Figger 1500 billable hours a year, at $70.00 per hour x 5 = $525,000. Add in the materials at their selling price, about 1/4 of the total - $175,000/yr, and you have the capacity for $700,000 per year, easily.
If you are only selling $500,000 per year, you have too much labor, no matter what you pay them. It appears that they are not as productive as need be, or you are way underbidding, or both.
Yes, our capacity is underutilized. Hence the holes in the schedule. A failure in sales and sometimes bad fortune as last year. No doubt on me. And rather than lay off, I keep my employees which does indeed result in a too high percentage of labor cost. This is why I am moderately hopeful this can be turned around to a good living. But really, that isn't the question is it?

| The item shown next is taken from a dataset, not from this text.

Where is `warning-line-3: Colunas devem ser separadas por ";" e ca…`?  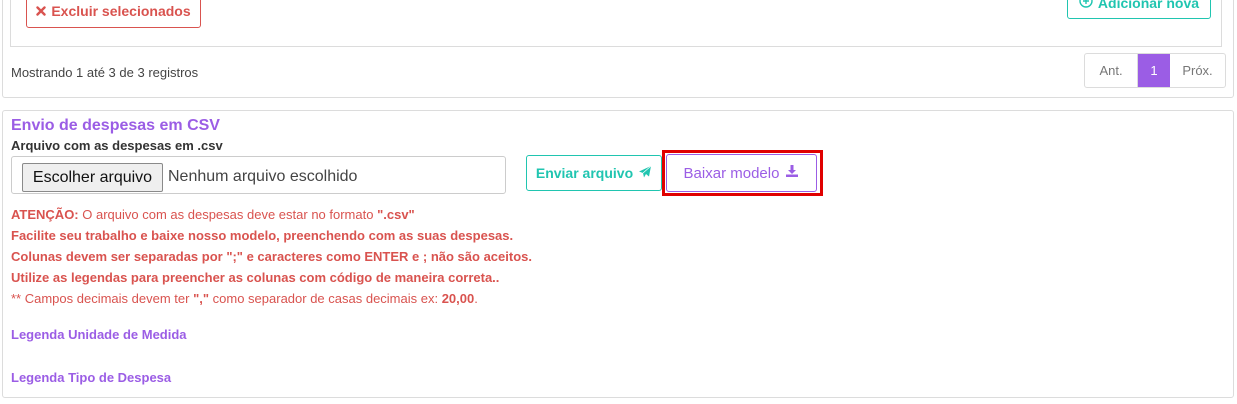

So if I were in your shoes, I would pick a niche of work to focus in, then work hard at marketing and selling it. Success will follow, and the employee situation will work itself out.
The classic problem. I remember one owner told me that he didn't schedule enough work in the last month of the year which cost him all of the profit for the year. His profit was more than your gross.
If you have a break even month your profit is 1/12 less for the year than it would have been otherwise. If you loose money in a month that money comes right off of your bottom line for the year.
The key to profitability is control the key to control is prediction. The key is to get good at prediction. This means scheduling is important, prediction of hours is important, marketing is important.
In other words sales is the most important job you have. If you are trying to do both that and pushing work out the door that may be your problem?
If the question is "are you paying your employees too much?" then the simple answer is yes.
Or more accurately, you are paying people to be unproductive. Or, you need to lay off to suit the exact current work flow. If this is true, then I guarantee that when there is work, they drag feet and make it last to alleviate any layoffs. Human nature.
Yes, one answer is more sales to fill the schedule and keep all hands busy, but if there is no work, you certainly cannot afford to keep them on.
This is a good post. I will ask you this question. 'If the schedule was full would you show good profit?' If yes, then a good full schedule is the solution to your problem. If no, then you are not making your hourly shop rate. If your answer is 'no' then you have a compounded problem of not enough work on the shop floor, and on top of that you are not making your shop rate on the work you do have. A good full schedule with big jobs in the pipeline, and small jobs to fill the gaps, I think, is what I would try to achieve first, then go after your shop rate by pushing the guys to stay on schedule. $100k per man is not enough gross sales.
RE - full schedule
In the construction business (my type of business), the rule of thumb is to allow for one day of rain a week. When I make my schedules, I base them on 4 day weeks, leaving Friday open. You'd be surprised how well that plays out in the long run.
Granted, cabinet business is different, but the point I'm trying to make is that IMO, it's foolish to think that you can have a full schedule work out in reality ... s**t happens. Way better to leave a cushion.
In this poster's case, a month "hole" in the schedule ..... profit should meet minimum standards if you only work 11 months. That leaves a cushion for the s**t that happens. Note I wrote "minimum" ..... you shouldn't be able to be able to buy that boat if you miss a month's work, but that shouldn't put you under either.
You may have too many things you are responsible for and not devoting enough time to sales. I would lay off one person in the shop and hire a sales person. When sales pick up bring back the laid off employee or hire a new one.
It might sound like a flippant response but if my production was pretty full I would raise prices.
As for paying too much for labor, are those finishers top notch and do their results make the job, like most good finishers should?
BTW, do you have a good handle on your job costs and how do you arrive at pricing?
I would be keeping my eye on the inflation rate on supplies, services, etc, whereas our prices tend to be fixed.